• [EXERCISE DETAILS]:
Among the entries below, extract exactly the lines that run from the one with "Given: Insert a numbered list" through the one with "This screenshot has width=1197, height=531.", both ends included.

• [MATERIALS PROVIDED]:
________
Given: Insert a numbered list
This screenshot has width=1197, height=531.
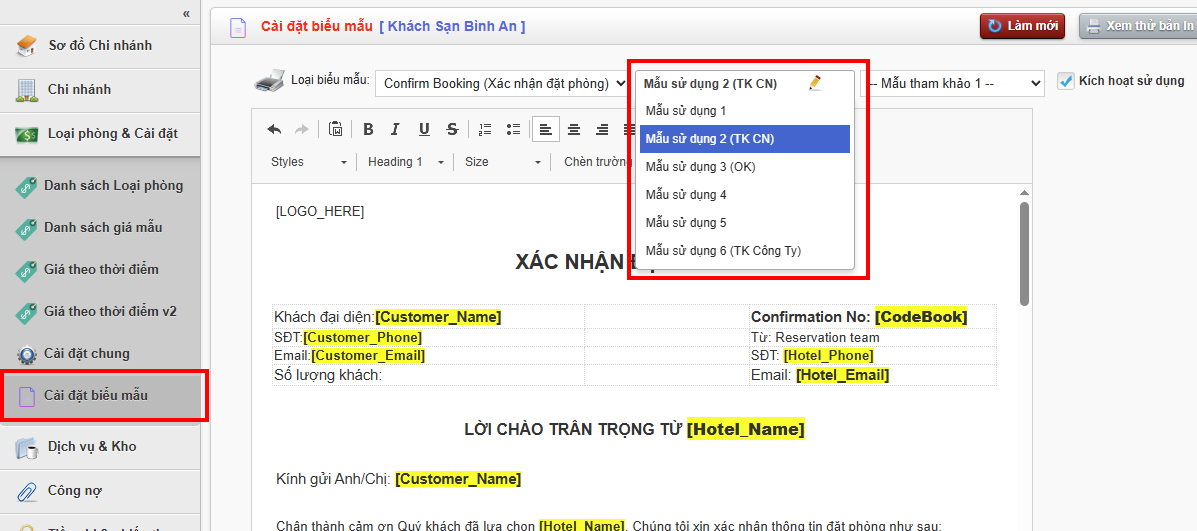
________
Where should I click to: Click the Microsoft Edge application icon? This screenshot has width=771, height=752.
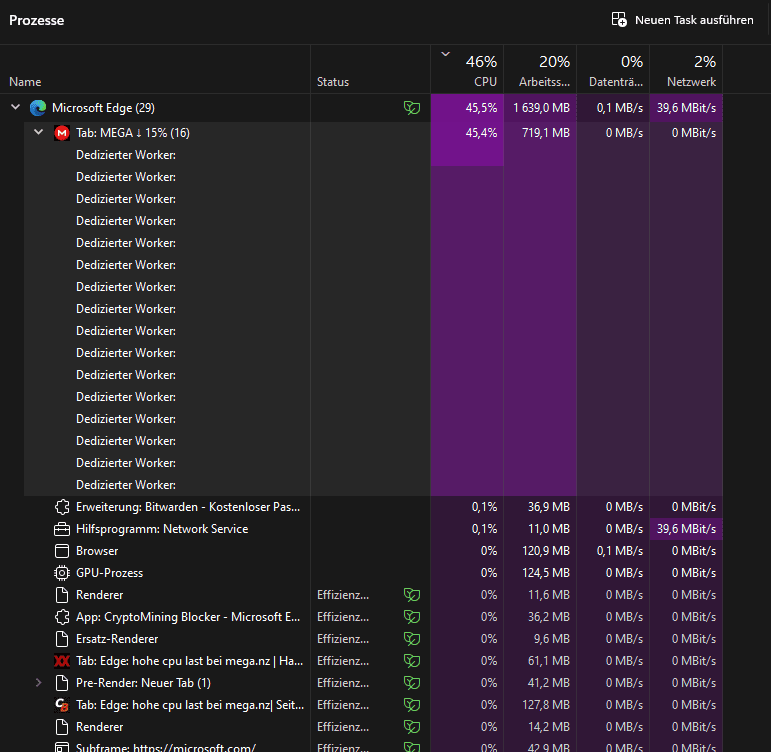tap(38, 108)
________
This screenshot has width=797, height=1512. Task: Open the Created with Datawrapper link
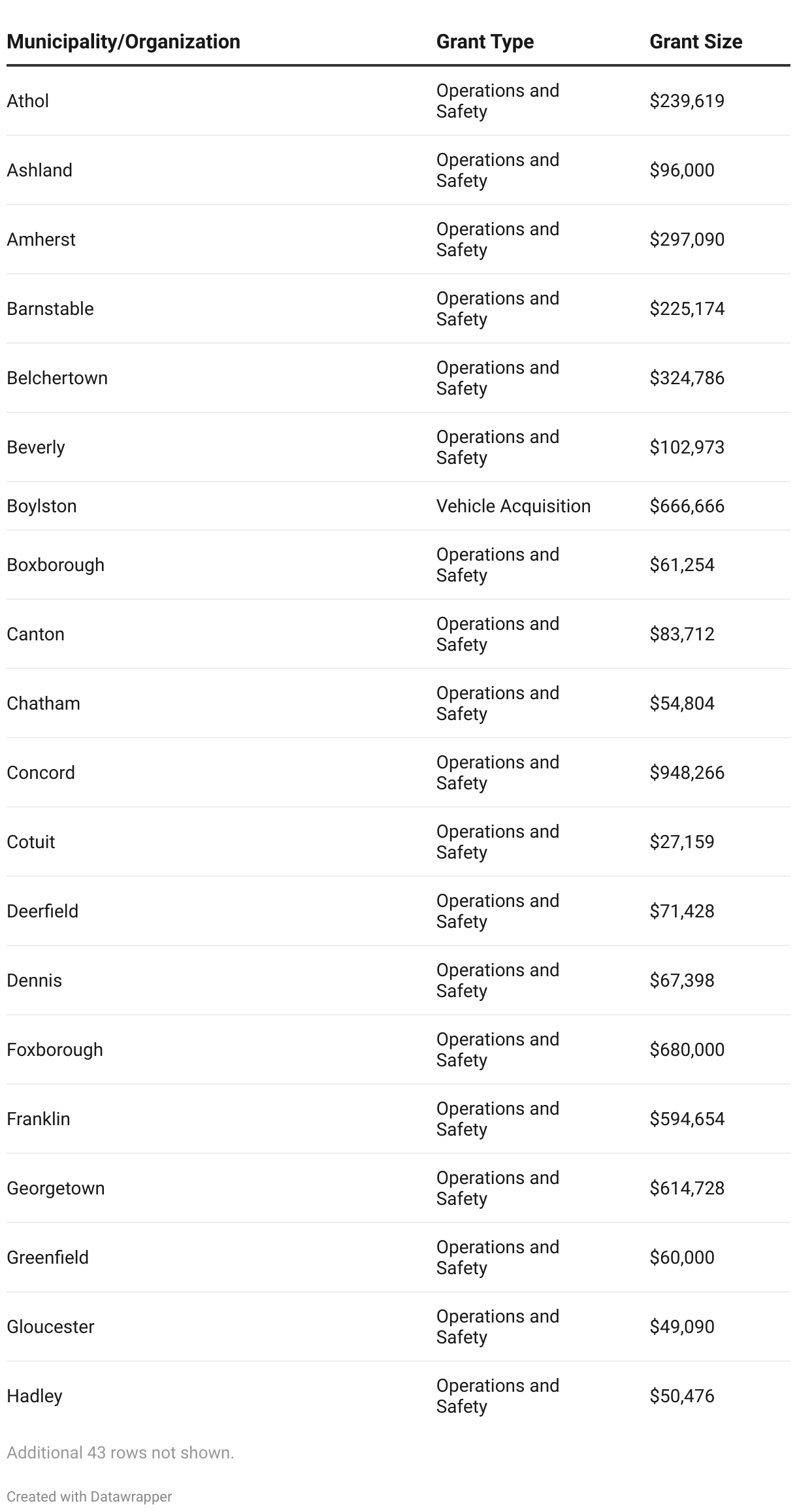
________
• [SOLUTION FOR THIS TASK]:
Given: Insert a numbered list
This screenshot has width=1197, height=531.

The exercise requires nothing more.